2022-10-28T14:45:04.456Z [INFO] vault-lambda-extension: Initialising 2022-10-28T14:45:04.667Z [INFO] vault-lambda-extension: Initialised 2022-10-28T14:45:04.667Z [INFO] vault-lambda-extension: Starting HTTP proxy server 220140c1-4d3c-4656-b9ba-a6df57a1f1d82022-10-28T14:45:04.668Z [INFO] vault-lambda-extension: Waiting for event... EXTENSION Name: vault-lambda-extension State: Ready Events: [INVOKE,SHUTDOWN] START RequestId: 7588b408-1ae6-4866-822b-cb19947d50b5 Version: $LATEST 2022-10-28T14:45:04.774Z [INFO] vault-lambda-extension: Received event 2022-10-28T14:45:04.774Z [INFO] vault-lambda-extension: Waiting for event... API Key: ABCDEFG9876 END RequestId: 7588b408-1ae6-4866-822b-cb19947d50b5 REPORT RequestId: 7588b408-1ae6-4866-822b-cb19947d50b5 Duration: 1.54 ms Billed Duration: 2 ms Memory Size: 128 MB Max Memory Used: 65 MB Init Duration: 437.45 ms
From the line with
API Key: ABCDEFG9876
you know that the extension retrieved theAPI_KEY
value from Vault.
Clean up your infrastructure
Clean up your infrastructure provisioned by Terraform.
$ terraform destroy
The terraform destroy deletes the HCP Cluster, Lambda function and all the support structures - IAM Role, Policy, etc.

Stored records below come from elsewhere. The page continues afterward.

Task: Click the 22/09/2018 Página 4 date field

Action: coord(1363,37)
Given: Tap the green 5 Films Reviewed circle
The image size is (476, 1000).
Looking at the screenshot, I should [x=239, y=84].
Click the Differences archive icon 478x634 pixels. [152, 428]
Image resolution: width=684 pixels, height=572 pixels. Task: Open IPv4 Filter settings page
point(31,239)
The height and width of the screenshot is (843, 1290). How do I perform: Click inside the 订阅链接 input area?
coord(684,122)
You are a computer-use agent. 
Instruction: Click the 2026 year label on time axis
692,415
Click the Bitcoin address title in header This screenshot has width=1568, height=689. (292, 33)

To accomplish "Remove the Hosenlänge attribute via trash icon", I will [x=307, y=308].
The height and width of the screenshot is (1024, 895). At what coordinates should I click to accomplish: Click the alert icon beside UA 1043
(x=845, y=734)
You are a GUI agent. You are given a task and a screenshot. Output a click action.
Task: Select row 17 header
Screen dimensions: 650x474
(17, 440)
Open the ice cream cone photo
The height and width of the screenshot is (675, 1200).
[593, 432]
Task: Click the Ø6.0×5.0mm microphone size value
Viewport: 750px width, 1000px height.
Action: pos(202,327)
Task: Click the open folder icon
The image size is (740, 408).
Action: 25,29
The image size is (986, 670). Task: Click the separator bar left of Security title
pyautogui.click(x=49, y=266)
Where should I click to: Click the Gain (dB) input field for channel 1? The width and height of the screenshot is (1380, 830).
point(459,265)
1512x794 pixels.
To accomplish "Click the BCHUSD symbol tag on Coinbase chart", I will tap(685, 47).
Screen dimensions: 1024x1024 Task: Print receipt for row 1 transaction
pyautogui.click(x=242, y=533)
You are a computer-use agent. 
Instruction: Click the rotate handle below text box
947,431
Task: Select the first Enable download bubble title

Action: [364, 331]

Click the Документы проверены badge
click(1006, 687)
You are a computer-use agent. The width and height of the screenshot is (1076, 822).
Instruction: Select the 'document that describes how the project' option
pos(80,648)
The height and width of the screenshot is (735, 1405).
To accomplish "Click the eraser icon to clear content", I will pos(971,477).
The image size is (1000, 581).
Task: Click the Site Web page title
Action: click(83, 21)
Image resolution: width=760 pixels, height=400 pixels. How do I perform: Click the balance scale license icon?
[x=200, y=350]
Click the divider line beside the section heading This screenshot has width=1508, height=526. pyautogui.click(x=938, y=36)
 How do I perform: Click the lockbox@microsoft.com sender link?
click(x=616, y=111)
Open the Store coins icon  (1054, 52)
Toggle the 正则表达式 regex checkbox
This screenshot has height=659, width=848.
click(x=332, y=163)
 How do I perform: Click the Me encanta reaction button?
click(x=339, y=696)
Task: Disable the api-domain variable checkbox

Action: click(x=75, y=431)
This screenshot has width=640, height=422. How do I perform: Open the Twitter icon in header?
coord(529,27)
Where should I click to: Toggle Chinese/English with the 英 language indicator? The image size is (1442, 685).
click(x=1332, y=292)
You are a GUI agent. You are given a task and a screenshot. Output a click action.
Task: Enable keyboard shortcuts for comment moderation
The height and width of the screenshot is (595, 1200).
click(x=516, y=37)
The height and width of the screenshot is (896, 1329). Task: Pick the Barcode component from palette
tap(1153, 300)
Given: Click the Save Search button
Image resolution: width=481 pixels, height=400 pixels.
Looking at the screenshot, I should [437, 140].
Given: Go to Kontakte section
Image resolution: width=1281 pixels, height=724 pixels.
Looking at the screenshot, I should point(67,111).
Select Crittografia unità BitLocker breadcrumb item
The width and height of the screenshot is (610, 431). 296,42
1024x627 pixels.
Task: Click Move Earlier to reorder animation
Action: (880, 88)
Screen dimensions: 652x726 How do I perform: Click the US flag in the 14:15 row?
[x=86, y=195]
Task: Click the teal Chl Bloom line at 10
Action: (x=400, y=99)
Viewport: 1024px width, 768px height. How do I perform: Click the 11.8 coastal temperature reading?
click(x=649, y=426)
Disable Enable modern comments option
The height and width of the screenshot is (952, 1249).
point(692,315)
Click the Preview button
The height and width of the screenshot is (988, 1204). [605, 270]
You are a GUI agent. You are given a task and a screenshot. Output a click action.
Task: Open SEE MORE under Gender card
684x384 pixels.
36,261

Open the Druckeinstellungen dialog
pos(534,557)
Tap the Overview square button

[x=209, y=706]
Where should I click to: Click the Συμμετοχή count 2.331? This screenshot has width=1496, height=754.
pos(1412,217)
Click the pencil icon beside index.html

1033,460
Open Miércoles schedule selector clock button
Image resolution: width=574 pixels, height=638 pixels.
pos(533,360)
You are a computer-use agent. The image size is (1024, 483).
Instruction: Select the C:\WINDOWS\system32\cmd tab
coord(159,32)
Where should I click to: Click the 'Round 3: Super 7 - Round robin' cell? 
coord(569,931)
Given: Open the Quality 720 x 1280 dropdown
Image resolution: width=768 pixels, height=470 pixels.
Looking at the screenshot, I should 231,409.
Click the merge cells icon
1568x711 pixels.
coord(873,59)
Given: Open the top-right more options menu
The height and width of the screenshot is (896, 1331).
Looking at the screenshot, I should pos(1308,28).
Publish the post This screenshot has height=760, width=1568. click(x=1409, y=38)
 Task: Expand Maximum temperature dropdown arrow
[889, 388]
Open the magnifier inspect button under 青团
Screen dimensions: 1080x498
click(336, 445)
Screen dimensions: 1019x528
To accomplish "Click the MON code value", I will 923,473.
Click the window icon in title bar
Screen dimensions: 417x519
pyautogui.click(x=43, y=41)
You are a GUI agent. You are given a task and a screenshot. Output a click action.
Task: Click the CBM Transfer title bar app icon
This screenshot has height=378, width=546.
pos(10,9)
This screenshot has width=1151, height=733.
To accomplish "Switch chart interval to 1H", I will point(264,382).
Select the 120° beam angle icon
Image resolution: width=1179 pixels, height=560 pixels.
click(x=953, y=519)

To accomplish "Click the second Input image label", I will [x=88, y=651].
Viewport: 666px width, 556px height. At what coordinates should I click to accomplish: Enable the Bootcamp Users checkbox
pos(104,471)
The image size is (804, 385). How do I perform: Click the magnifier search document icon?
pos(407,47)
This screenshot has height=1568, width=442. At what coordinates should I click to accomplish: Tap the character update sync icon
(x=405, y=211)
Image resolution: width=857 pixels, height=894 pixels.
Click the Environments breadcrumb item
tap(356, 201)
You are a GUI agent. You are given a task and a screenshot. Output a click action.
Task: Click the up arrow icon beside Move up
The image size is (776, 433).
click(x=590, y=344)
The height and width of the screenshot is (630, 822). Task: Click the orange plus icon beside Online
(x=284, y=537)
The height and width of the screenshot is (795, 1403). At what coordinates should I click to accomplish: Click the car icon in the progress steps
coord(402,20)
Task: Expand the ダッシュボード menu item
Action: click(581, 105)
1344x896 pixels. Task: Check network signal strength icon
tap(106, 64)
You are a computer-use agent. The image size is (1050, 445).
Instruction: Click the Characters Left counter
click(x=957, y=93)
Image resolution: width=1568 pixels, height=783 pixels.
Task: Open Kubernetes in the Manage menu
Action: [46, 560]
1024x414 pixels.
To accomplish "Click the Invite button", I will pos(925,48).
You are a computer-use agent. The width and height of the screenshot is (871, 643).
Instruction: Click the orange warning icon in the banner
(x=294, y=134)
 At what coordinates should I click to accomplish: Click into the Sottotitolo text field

Delete the terraform state.
$ rm *tfstate*
In the AWS IAM Console, find the
AWS_SECRET_ACCESS_KEY
andAWS_ACCESS_KEY_ID
you created for this tutorial and make them inactive and delete them both.Unset all the environment variables used in this tutorial.
$ unset AWS_SECRET_ACCESS_KEY; unset AWS_ACCESS_KEY_ID; unset HCP_CLIENT_ID; unset HCP_CLIENT_SECRET
Check the environment variables were unset:
$ env | grep 'AWS\|HCP'
If the variables were successfully unset they will not appear in the result of this command. An execution and successful unset will provide no output.
Next steps
In this tutorial you built and deployed a Lambda function using the Vault AWS Lambda Extension using Terraform. If you are interested in more detail on using Terraform to manage Vault Dedicated refer to Manage Codified Vault on HCP Vault Dedicated with Terraform That simple function retrieved a simple KV secret from Vault, and printed it to the CloudWatch logs. The extension is configured by the Lambda environment variables, and automatically authenticates and retrieves a secret before the function is invoked.
You can learn more about the Vault AWS Lambda Extension by reading the blog post Use AWS Lambda Extensions to Securely Retrieve Secrets From HashiCorp Vault and by reviewing the Vault AWS Lambda Extension code repository. Of particular interest are the environment variables used to configure the extension.
Next, you enabled AWS Authentication for Vault Dedicated, and you can learn more through the Set up AWS Auth Method for HCP Vault Dedicated tutorial and the documentation AWS Authentication.
If you are interested in a lab with a more complex example, you can try the Lambda Vault Extension tutorial. That tutorial has a more detailed scenario using a secret to then access a MYSQL Database. In addition there is a section on caching the secret retrieved from Vault.